When I am not setting my kitchen on fire, I study archaeology and history at the University of Munich. I was born into a family of gardeners, and as a child I loved exploring the forests and meadows of Bavaria with my mum, brother and aunts during my summer holidays. We collected berries to make jam, herbs and eatable flowers for salads, or mushrooms, nuts and anything else we could find. Although I was a rather picky child and refused to eat unknown things, I fondly remember a lasagna my aunt made using weeds she had collected while working. I still remember this today, patiently waiting for her to make it again. Nowadays, I love trying every strange dish I come across in other countries.

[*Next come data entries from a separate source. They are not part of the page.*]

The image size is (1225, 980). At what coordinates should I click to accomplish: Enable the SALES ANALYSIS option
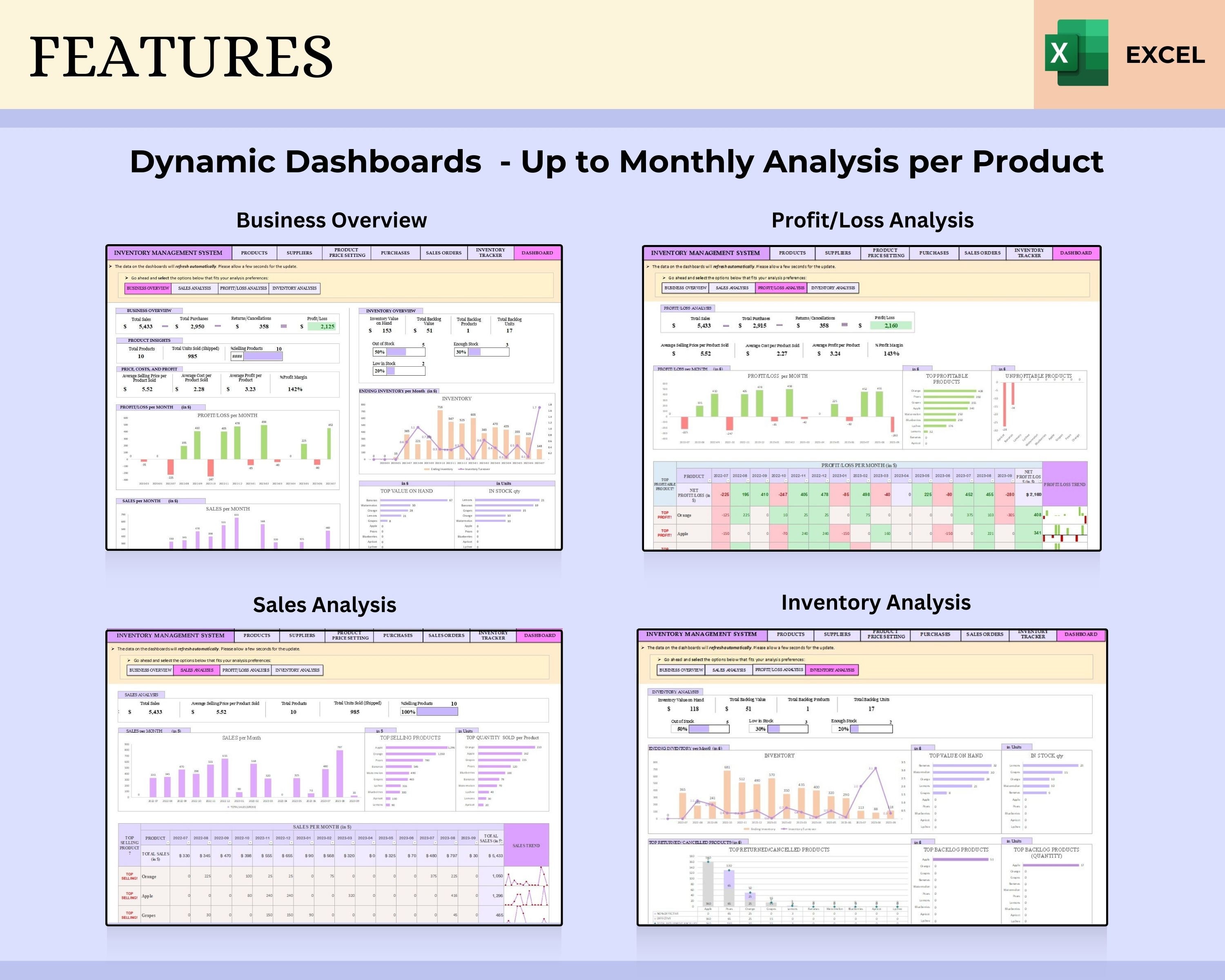coord(198,670)
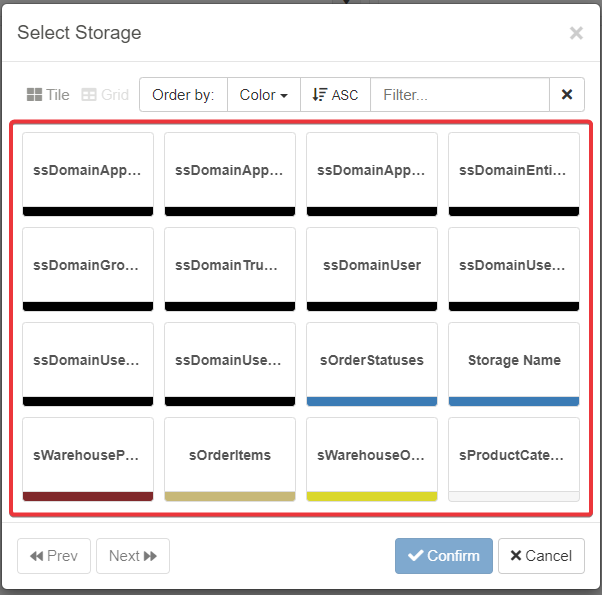The image size is (602, 595).
Task: Select the sProductCate... storage tile
Action: 514,456
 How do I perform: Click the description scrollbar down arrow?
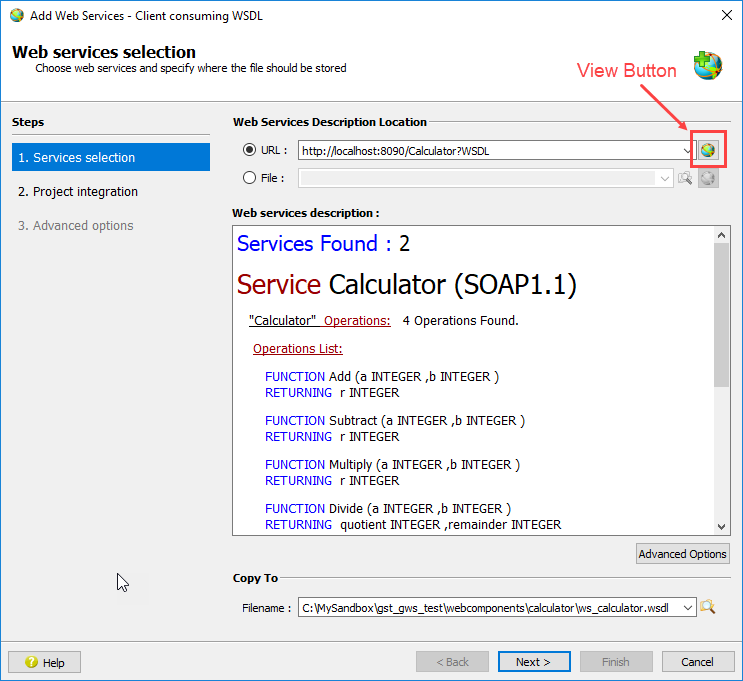(x=722, y=526)
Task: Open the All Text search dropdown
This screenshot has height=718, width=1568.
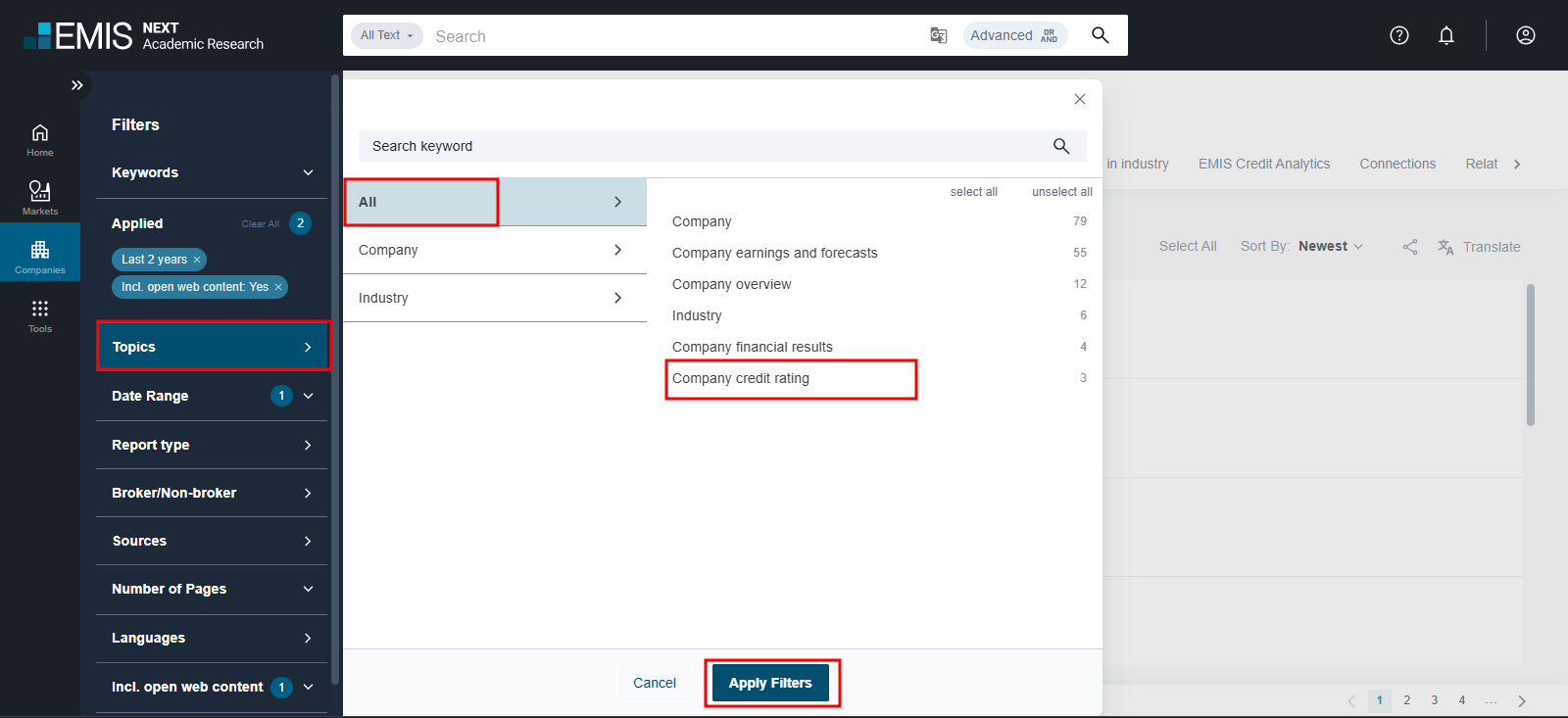Action: (386, 35)
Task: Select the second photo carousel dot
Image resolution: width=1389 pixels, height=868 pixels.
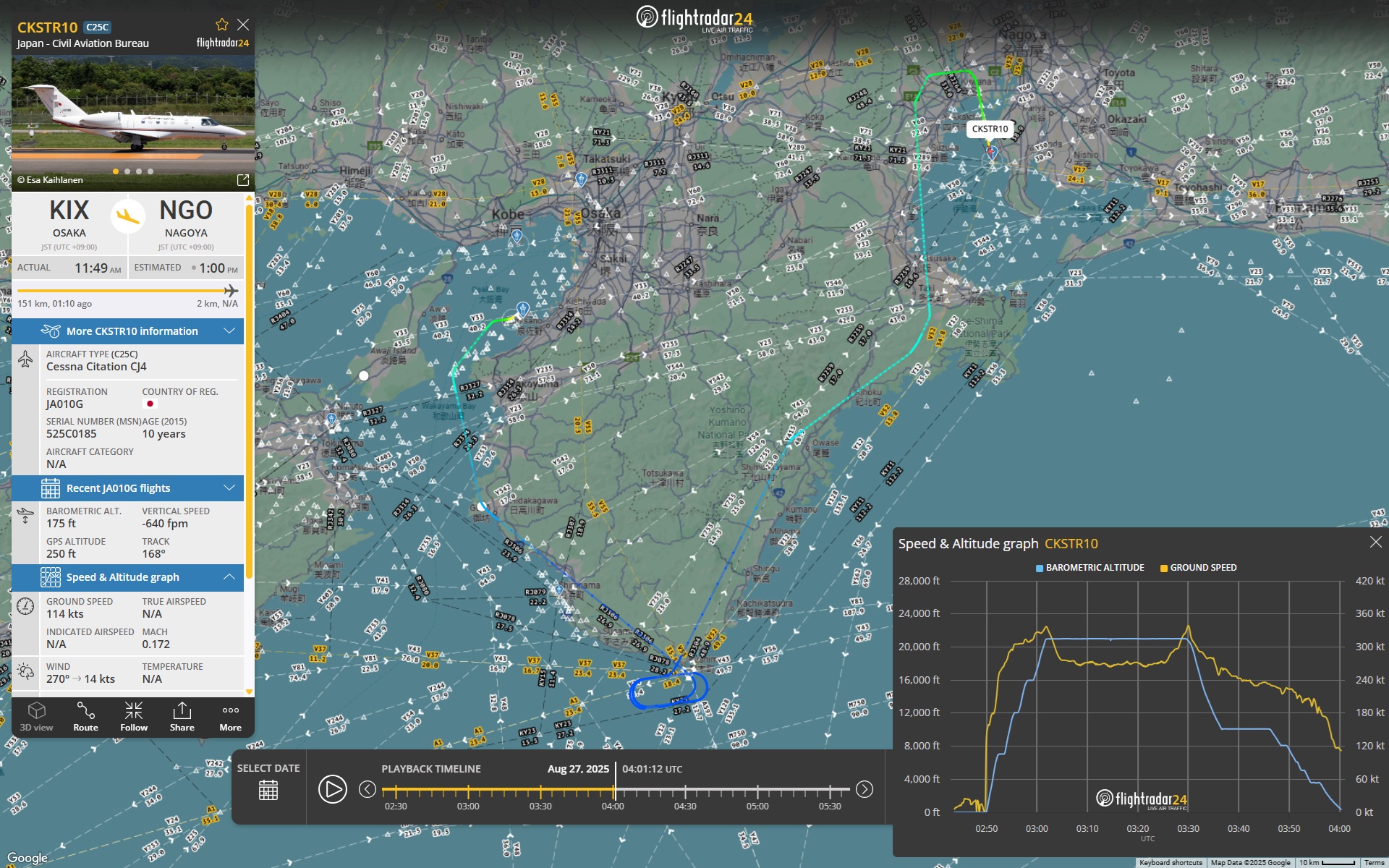Action: [127, 171]
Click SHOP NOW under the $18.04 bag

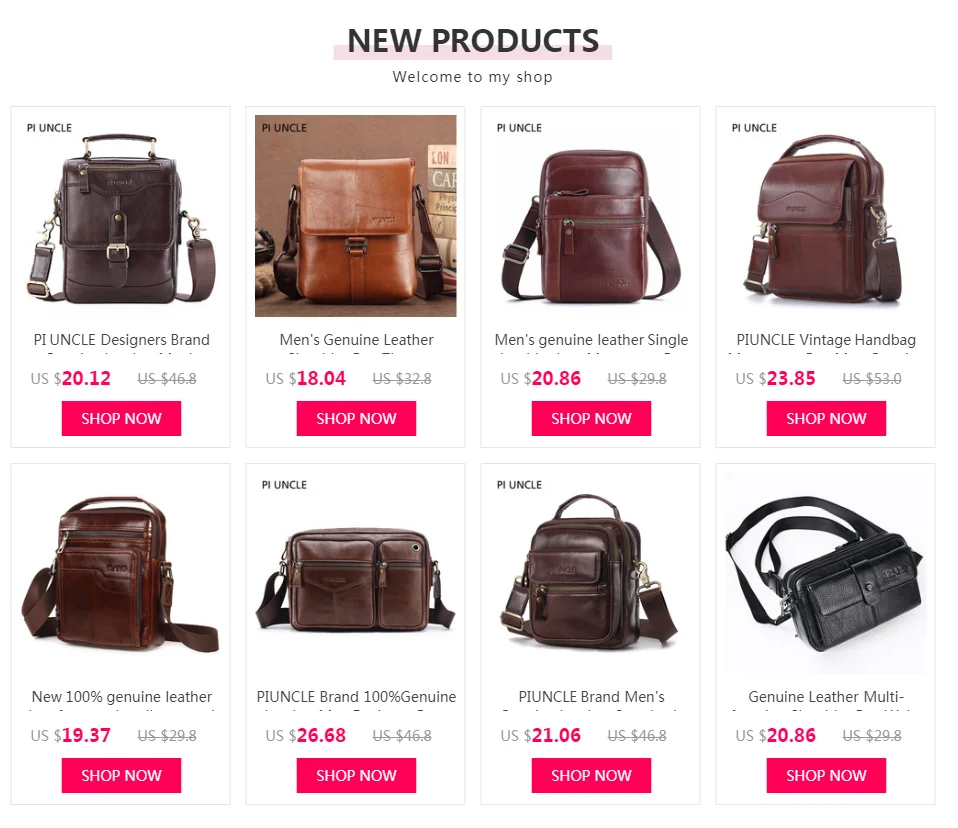(x=356, y=419)
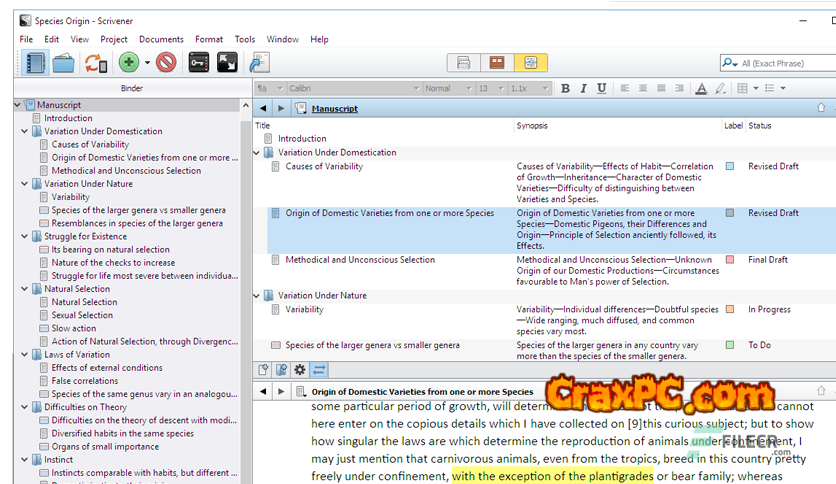Open the Keywords key icon
Viewport: 836px width, 484px height.
(199, 63)
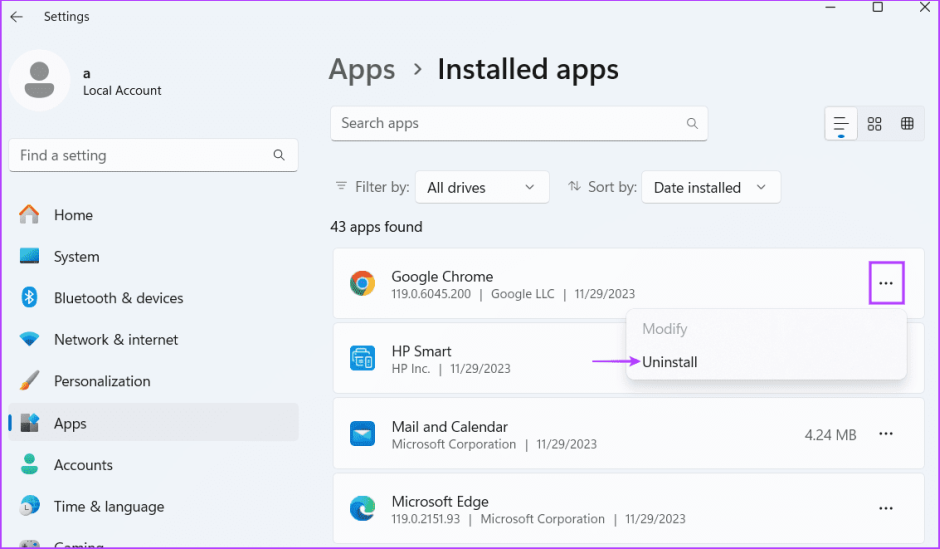Open Mail and Calendar's more options
The image size is (940, 549).
click(886, 434)
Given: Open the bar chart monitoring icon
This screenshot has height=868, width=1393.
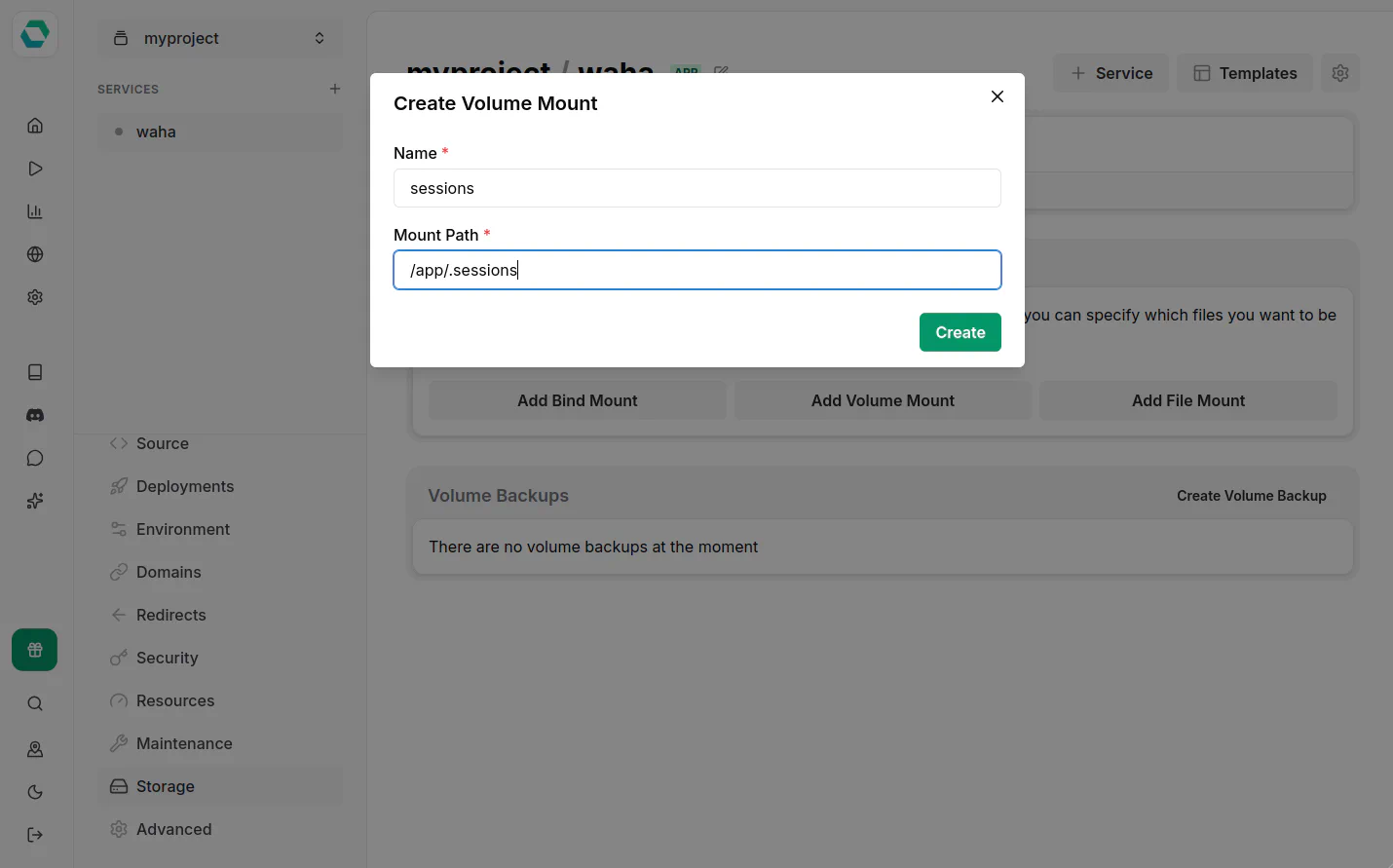Looking at the screenshot, I should (x=35, y=211).
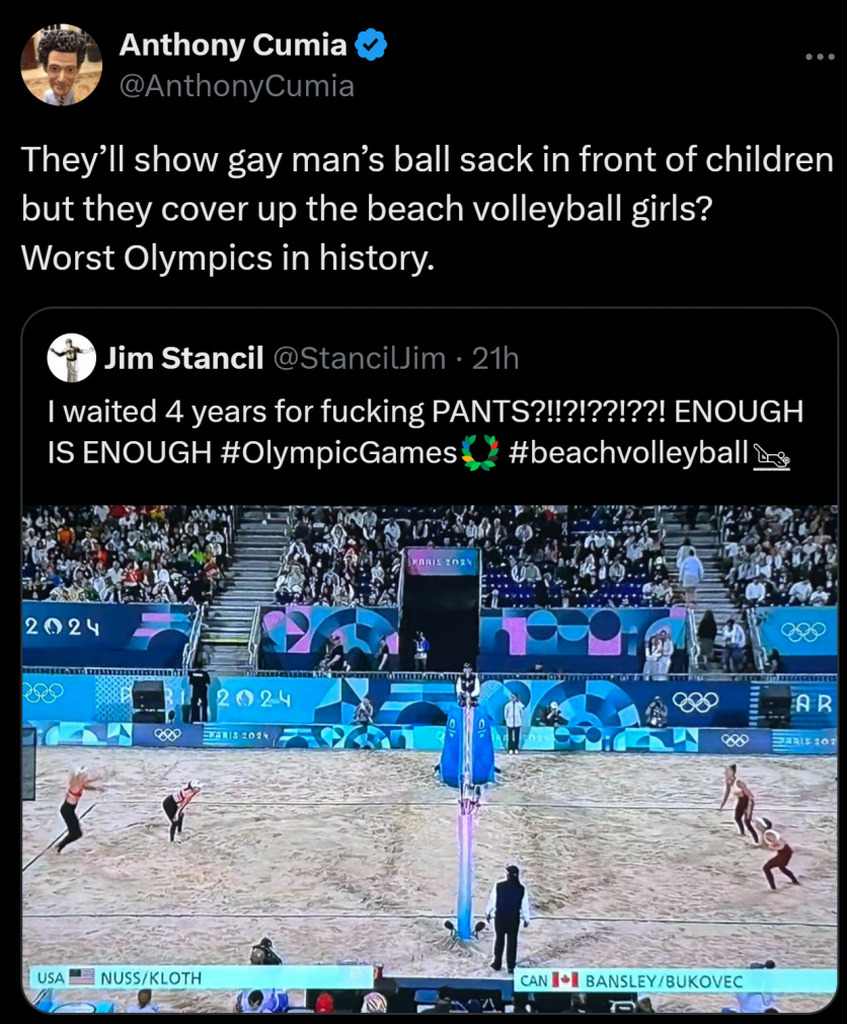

With this blog, I want to recreate some of the recipes from the Bronze Age Eastern Mediterranean. These dishes offer me completely new experiences – and hopefully you, too – and an exciting glimpse into past peoples’ lives. For me, experimenting with such a basic thing as cooking is a way of feeling closer to the people of the past and enables a better understanding of their sensory experiences. Of course, my recipes can only be an interpretation of what we know today about cooking in the past and they are not meant to understand as exact recreations of past dishes. However, looking at archaeological findings, historical sources, illustrations and other scientific research enables us to get an idea of the ingredients and make it possible for me to develop recipes.
A lot of the scientific background has been provided by Prof. Dr. Philipp Stockhammer from the Ludwig Maximilian University in Munich and the team of his ERC project “FoodTransforms”. He and his colleagues are searching for food residues in Bronze Age vessels and human dental calculus from the 2nd millennium BC Eastern Mediterranean using scientific methods.
Now enjoy reading the Blog and try out the recipes while hopefully not setting the kitchen on fire!